Nodding, Theresa settled Tolly’s hand beneath the blanket Dr. Prentiss had pulled over him. Amelia led her out into the hallway, then faced her. “What was that?” her cousin asked.

“What was what? You know I helped Lawkins
deliver foals every spring. This was no worse than that.” It had been much worse, actually, but she wasn’t about to admit it.

“You were holding his hand. I’m his sister-in-law, and he’s never so much as shaken hands with me.”

Theresa frowned. “He was in pain. Of course I offered him comfort.”

Her cousin continued to eye her. She’d been a master at fabricating tales as a child, so she had no idea what Amelia thought she might detect by staring at her face. There wasn’t even anything to detect. At all.

“Well, it was grand of you to step in,” her cousin finally acknowledged. “I couldn’t have done it, and Stephen and Violet were too overwrought.”

Privately Theresa thought that being overwrought should wait until after a given emergency was finished with. Oh, that could go into the second edition of her
Guide
. “I’m glad I could help.” She took a breath. “In fact, I’d like to call on my patient tomorrow to see how he’s recovering.”

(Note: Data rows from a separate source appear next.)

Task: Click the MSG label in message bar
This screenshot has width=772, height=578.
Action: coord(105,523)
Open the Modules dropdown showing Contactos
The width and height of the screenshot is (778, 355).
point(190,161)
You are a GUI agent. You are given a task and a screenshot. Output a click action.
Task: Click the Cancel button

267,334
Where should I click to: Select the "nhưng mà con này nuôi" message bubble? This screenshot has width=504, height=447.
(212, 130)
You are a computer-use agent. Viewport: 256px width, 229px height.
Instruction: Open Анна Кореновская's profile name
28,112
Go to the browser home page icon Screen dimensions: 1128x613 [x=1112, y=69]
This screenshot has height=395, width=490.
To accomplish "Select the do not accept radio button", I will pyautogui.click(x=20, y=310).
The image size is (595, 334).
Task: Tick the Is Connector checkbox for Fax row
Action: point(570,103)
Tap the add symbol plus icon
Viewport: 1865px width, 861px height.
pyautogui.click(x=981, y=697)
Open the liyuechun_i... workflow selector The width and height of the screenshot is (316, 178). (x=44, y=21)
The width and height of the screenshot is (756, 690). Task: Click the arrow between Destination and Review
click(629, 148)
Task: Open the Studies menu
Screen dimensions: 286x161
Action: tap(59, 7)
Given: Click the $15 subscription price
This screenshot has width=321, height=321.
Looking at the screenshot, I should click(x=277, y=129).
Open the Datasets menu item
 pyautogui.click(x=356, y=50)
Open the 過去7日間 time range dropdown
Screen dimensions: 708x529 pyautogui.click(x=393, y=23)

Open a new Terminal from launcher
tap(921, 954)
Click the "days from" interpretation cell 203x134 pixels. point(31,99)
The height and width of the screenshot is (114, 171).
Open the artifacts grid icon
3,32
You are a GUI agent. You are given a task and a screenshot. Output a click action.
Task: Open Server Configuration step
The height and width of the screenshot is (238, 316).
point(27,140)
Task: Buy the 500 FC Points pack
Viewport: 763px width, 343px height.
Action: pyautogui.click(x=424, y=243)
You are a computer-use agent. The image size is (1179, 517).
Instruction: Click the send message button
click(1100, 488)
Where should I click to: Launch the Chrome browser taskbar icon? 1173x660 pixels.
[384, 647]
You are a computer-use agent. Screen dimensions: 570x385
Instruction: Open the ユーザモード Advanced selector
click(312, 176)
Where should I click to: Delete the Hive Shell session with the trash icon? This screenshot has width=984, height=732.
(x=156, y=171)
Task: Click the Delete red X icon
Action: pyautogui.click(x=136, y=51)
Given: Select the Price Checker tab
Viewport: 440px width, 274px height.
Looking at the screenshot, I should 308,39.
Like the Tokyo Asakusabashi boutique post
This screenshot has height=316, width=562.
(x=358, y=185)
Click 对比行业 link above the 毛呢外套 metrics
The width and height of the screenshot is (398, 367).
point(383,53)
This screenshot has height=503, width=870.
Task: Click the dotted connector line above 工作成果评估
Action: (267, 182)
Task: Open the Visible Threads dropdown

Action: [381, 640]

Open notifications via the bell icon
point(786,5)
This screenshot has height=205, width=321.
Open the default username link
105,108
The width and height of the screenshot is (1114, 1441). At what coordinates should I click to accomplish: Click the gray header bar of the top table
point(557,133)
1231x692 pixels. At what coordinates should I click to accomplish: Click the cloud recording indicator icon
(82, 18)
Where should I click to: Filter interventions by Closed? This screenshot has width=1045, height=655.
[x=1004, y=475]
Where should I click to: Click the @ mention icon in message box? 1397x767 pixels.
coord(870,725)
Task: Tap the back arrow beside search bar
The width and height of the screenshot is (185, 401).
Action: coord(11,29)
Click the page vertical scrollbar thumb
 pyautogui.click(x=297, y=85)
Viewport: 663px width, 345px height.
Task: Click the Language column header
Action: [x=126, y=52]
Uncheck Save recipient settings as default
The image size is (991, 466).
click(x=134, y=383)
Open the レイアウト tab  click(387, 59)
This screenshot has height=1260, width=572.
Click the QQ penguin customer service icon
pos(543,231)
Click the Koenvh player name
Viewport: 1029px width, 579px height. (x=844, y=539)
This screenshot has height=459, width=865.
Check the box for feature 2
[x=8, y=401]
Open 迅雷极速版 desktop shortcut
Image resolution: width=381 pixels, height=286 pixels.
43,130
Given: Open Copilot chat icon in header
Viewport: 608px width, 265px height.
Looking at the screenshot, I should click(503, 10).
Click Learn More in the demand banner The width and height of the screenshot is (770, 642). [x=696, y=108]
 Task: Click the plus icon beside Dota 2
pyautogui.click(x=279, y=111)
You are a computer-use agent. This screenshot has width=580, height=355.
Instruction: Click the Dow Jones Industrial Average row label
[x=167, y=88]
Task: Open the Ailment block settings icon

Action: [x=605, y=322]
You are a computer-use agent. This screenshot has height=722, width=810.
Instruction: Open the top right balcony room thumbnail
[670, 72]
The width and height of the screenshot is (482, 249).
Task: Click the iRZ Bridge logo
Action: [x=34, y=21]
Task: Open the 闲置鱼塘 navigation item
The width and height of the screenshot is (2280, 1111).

Amelia smiled and squeezed her arm. “You know you never need to wait for an invitation. You’re always welcome here.”

“Thank you. And since I imagine that you are not free for luncheon today, I will leave you in peace.”

She wanted to stay until he awoke again, and she wanted him to reach out to hold her hand as he had done before. And both of those were very good reasons for her to take her leave immediately. Because according to what he’d said to her, he’d put himself through this hell for her. That required some contemplation far away from his company. That wasn’t what someone did as part of a mild flirtation.

“Sally,” she said, spying her maid. “We will take our leave now.”